주어진 지시: "The image size is (1536, 742)." 문구가 들어 있는 줄부터 "Action: 277,264" 문구가 들어 있는 줄까지(양 끝 줄 포함)의 데이터를 Markdown 표로 나타내십시오. 열 이름은 행 번호를 담을 '번호'와 해당 줄을 담을 '줄'로 하고, 빈 줄은 제외하십시오.

데이터 항목:
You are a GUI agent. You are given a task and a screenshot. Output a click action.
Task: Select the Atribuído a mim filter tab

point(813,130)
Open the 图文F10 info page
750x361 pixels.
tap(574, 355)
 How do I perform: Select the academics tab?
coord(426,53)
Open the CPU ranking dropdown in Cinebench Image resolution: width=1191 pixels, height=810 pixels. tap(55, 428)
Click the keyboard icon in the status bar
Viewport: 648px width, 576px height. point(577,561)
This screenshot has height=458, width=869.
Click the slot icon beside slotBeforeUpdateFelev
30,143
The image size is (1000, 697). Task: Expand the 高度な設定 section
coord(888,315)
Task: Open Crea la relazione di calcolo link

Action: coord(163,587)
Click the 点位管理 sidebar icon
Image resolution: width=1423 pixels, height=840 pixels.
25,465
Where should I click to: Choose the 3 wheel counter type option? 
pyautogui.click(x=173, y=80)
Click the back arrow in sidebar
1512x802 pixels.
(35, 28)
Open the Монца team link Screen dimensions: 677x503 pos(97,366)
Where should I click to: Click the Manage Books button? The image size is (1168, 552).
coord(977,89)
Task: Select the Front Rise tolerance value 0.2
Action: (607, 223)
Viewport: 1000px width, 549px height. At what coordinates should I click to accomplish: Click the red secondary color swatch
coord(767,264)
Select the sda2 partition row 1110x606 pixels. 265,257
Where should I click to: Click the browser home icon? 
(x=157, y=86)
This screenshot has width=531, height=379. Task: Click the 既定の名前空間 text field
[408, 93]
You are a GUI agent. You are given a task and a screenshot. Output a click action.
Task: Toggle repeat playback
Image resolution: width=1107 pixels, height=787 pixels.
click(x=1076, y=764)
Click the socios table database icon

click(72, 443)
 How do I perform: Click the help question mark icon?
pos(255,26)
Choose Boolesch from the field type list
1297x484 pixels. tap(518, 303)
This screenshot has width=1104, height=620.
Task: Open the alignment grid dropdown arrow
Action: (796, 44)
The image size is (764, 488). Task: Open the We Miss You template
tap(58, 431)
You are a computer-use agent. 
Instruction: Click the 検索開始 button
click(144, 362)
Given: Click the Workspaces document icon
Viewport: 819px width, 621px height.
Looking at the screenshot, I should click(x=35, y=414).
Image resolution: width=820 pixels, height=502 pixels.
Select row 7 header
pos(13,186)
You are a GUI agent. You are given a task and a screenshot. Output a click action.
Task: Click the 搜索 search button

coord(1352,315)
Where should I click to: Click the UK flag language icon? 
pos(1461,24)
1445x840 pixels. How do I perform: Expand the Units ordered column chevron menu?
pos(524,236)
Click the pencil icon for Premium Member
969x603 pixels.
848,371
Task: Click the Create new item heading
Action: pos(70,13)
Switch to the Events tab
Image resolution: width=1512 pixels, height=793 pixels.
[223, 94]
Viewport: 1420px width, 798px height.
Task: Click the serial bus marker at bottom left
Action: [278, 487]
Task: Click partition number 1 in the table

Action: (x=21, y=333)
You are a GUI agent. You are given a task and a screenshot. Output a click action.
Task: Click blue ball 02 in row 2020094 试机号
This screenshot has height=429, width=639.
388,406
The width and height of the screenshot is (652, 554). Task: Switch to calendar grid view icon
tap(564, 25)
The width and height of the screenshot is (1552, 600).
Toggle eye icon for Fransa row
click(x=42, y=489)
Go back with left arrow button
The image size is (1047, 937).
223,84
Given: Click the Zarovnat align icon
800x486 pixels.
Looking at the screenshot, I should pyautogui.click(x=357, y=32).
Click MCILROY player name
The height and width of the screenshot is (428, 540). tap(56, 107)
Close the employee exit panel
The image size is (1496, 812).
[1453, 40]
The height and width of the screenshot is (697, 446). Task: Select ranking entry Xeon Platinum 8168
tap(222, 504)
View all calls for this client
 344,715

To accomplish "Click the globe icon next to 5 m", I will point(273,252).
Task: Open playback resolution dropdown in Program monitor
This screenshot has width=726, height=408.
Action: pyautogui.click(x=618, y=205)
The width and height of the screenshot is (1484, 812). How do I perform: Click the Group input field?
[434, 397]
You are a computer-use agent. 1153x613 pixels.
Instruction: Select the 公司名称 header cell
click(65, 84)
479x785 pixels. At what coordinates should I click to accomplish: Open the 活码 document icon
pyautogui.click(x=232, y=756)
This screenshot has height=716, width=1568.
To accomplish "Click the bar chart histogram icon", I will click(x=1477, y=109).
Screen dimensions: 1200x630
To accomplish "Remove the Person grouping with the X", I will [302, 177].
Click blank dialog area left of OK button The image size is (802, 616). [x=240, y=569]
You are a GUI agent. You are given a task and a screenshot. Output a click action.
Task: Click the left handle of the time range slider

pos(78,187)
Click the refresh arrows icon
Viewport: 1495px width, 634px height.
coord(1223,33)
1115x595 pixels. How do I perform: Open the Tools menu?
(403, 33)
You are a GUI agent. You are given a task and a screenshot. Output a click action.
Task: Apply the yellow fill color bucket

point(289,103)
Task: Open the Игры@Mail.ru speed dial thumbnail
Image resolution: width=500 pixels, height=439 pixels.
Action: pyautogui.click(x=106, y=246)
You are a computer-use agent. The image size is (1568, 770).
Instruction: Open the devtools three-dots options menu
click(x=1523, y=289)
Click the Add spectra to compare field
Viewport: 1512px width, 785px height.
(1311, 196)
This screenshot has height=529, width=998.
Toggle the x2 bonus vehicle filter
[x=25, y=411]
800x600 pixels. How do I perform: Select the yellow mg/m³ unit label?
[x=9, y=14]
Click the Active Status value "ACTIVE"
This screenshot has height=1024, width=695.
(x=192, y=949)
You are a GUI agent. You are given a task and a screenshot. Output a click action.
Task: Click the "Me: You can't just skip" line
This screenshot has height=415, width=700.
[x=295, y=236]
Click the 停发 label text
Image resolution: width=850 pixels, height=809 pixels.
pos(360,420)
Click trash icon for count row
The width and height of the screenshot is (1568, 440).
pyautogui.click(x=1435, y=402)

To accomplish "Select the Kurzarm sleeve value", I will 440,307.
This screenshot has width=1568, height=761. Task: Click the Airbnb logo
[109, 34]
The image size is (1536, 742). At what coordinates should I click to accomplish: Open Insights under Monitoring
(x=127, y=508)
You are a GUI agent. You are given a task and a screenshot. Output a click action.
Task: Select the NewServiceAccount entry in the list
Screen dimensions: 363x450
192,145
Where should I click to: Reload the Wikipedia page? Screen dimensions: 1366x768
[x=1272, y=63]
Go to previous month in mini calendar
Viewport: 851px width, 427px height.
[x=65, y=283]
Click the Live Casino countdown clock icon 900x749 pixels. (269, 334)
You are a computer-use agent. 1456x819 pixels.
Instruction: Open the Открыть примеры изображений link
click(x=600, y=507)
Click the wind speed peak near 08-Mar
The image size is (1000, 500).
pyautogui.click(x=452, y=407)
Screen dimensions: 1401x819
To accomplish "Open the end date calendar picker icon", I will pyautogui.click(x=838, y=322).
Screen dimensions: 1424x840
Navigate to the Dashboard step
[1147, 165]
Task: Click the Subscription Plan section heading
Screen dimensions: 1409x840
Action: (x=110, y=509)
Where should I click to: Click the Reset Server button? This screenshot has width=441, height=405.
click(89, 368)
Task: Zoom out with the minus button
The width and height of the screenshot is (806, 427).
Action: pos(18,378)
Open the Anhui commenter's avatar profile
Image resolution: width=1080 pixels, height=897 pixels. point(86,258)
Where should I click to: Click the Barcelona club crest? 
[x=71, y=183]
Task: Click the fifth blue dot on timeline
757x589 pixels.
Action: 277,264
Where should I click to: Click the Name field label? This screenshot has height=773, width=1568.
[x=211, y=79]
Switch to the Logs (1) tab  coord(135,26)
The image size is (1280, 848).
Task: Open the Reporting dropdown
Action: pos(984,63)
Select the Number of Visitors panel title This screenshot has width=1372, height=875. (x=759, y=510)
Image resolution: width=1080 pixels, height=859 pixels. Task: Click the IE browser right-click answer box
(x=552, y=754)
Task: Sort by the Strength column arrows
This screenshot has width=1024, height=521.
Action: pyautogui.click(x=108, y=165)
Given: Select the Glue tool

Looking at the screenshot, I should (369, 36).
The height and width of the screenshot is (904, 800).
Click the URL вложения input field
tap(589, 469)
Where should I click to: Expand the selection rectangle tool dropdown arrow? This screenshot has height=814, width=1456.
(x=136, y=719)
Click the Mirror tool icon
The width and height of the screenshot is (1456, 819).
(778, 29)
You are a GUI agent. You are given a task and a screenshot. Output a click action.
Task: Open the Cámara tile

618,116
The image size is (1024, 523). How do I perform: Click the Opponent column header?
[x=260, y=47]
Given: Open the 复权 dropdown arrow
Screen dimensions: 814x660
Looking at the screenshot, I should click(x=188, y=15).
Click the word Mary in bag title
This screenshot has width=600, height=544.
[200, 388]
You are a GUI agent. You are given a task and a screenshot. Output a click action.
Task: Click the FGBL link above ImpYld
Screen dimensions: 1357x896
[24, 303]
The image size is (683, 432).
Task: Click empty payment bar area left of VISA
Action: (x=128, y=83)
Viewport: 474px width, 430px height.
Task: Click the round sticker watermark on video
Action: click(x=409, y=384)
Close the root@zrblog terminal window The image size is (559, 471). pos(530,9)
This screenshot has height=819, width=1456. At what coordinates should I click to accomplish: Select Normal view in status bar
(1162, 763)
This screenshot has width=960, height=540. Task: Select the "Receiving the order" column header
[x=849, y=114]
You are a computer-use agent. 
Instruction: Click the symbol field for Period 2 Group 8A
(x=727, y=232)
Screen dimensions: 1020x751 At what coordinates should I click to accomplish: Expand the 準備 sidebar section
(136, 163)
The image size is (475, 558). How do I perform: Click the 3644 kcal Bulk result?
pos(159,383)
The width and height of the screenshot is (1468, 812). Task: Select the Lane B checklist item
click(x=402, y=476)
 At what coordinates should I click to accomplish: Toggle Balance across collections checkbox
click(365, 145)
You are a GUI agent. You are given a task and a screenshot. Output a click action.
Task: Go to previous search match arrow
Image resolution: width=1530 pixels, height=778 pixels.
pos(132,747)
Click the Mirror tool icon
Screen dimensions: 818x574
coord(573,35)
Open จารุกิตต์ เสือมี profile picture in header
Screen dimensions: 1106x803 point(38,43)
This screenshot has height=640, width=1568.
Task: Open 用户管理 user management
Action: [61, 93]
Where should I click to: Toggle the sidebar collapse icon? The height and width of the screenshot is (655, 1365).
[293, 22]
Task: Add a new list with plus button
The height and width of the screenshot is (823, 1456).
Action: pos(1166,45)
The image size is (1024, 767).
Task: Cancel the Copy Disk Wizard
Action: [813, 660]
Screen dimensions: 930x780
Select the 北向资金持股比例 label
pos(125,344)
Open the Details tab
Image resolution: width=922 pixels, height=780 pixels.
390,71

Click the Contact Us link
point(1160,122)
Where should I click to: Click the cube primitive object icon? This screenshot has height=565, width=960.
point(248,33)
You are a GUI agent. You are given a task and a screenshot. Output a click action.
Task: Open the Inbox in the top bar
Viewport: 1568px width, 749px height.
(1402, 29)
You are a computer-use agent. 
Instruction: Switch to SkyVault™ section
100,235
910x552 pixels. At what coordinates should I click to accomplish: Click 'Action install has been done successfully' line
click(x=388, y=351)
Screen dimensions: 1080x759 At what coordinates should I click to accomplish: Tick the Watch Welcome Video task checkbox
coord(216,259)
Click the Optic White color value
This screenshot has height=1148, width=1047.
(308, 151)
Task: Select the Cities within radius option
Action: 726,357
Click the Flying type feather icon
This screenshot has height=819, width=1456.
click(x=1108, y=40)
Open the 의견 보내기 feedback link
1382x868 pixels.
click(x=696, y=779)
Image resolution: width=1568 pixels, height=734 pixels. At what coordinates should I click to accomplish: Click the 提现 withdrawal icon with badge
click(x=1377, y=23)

정답 결과:
| 번호 | 줄 |
|---|---|
| 1 | The image size is (1536, 742). At what coordinates should I click to accomplish: Open Insights under Monitoring |
| 2 | (x=127, y=508) |
| 3 | You are a GUI agent. You are given a task and a screenshot. Output a click action. |
| 4 | Task: Select the NewServiceAccount entry in the list |
| 5 | Screen dimensions: 363x450 |
| 6 | 192,145 |
| 7 | Where should I click to: Reload the Wikipedia page? Screen dimensions: 1366x768 |
| 8 | [x=1272, y=63] |
| 9 | Go to previous month in mini calendar |
| 10 | Viewport: 851px width, 427px height. |
| 11 | [x=65, y=283] |
| 12 | Click the Live Casino countdown clock icon 900x749 pixels. (269, 334) |
| 13 | You are a computer-use agent. 1456x819 pixels. |
| 14 | Instruction: Open the Открыть примеры изображений link |
| 15 | click(x=600, y=507) |
| 16 | Click the wind speed peak near 08-Mar |
| 17 | The image size is (1000, 500). |
| 18 | pyautogui.click(x=452, y=407) |
| 19 | Screen dimensions: 1401x819 |
| 20 | To accomplish "Open the end date calendar picker icon", I will pyautogui.click(x=838, y=322). |
| 21 | Screen dimensions: 1424x840 |
| 22 | Navigate to the Dashboard step |
| 23 | [1147, 165] |
| 24 | Task: Click the Subscription Plan section heading |
| 25 | Screen dimensions: 1409x840 |
| 26 | Action: (x=110, y=509) |
| 27 | Where should I click to: Click the Reset Server button? This screenshot has width=441, height=405. |
| 28 | click(89, 368) |
| 29 | Task: Zoom out with the minus button |
| 30 | The width and height of the screenshot is (806, 427). |
| 31 | Action: pos(18,378) |
| 32 | Open the Anhui commenter's avatar profile |
| 33 | Image resolution: width=1080 pixels, height=897 pixels. point(86,258) |
| 34 | Where should I click to: Click the Barcelona club crest?  |
| 35 | [x=71, y=183] |
| 36 | Task: Click the fifth blue dot on timeline |
| 37 | 757x589 pixels. |
| 38 | Action: 277,264 |